Oct 27, 2025
Oct 27, 2025
Why True Success is Born from ‘Helping Others Rise’

In a world obsessed with winning, we have forgotten the essence of rising. The modern race has mistaken growth for greed, and success for selfishness. But history — both ancient and modern — whispers a different truth: those who lift others inevitably rise higher themselves.
The Ancient Blueprint: Growth Through Giving
Thousands of years ago, the Mahabharata gave us the perfect metaphor for this principle — Karna, the son of Surya. Though cursed by fate and rejected by birth, Karna became immortal through one virtue — daan (giving). He helped others even when destiny denied him fairness. When Indra, disguised as a Brahmin, asked for his divine armor, Karna gave it away smilingly, knowing it would lead to his death. He did not win the war of Kurukshetra — but he won immortality in the hearts of humanity.
Karna’s greatness didn’t lie in conquest — it lay in contribution.
Similarly, Dronacharya, knowing that Drishtadyumna was born to kill him, still trained him in warfare. Why? Because a teacher’s dharma is to share knowledge — not to control its consequences. Drona grew beyond mortality because he gave others the power to surpass him.

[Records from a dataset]

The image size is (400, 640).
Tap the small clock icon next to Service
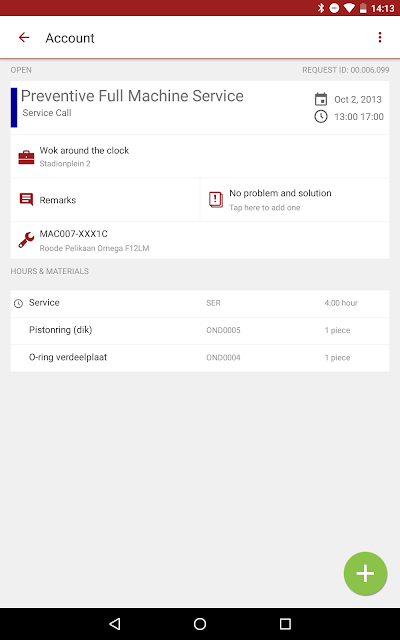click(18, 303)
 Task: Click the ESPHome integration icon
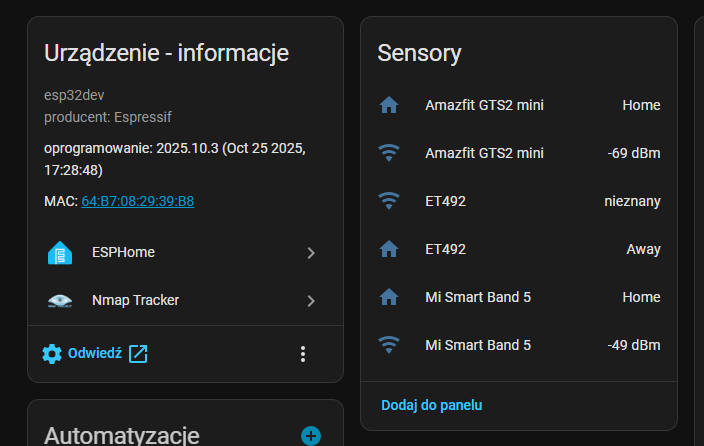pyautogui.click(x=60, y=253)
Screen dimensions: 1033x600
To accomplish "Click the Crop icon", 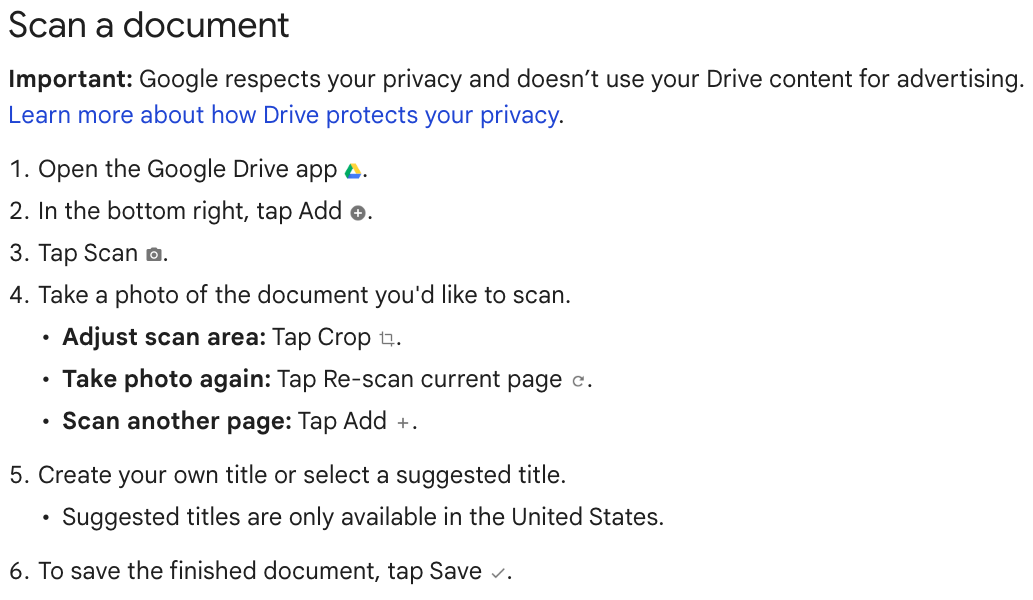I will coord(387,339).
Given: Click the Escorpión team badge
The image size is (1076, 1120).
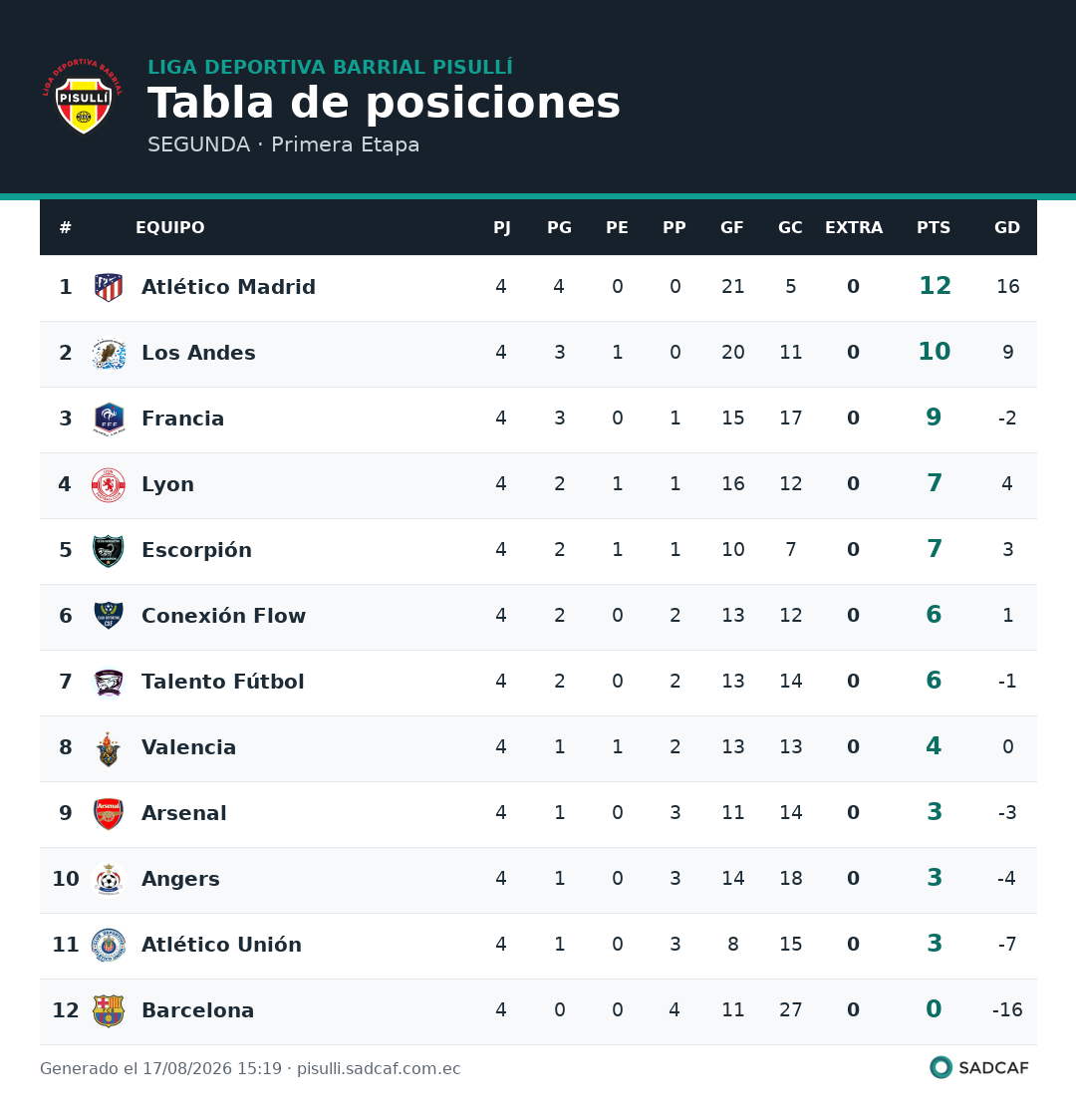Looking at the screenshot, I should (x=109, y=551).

--

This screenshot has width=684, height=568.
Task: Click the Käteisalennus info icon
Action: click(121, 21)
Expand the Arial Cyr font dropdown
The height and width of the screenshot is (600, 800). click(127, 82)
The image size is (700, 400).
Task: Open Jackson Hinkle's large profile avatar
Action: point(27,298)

# EXERCISE INSTRUCTIONS
a) In the essay about success through helping others rise, what did Karna give away when Indra, disguised as a Brahmin, asked him for it?
b) Continue the essay about success through helping others rise, starting after its last sentence.
These records come from a separate source and are unrelated to the text.

# ANSWERS FOR THE TASKS
a) His divine armor.

b)
Even Lord Krishna, the greatest strategist of all time, never sought to rise alone. His wisdom was not to dominate Arjuna — but to awaken him. Krishna did not fight the Mahabharata himself — he empowered another to fight it rightly. That’s the difference between a leader and a liberator.
The Modern Mirror: Success Through Service
Fast forward to our world of hashtags, quarterly reports, and ruthless ambition. The same timeless principle holds true — those who build others, build empires.
Narayana Murthy, the founder of Infosys, created a company that stood for collective growth. He once said, “Our assets walk out of the door every evening. We have to make sure they come back the next morning.” Infosys wasn’t built on one man’s vision — it was built on the elevation of thousands. Murthy’s greatness is not in his net worth but in the number of people whose lives were transformed under his leadership.
Look at Dr. A.P.J. Abdul Kalam, who turned every student into a dreamer. He didn’t hoard knowledge; he spread it like light. His legacy isn’t missiles — it is minds ignited. When asked what his greatest achievement was, he didn’t speak of technology or titles — he said, “Teaching is my mission.”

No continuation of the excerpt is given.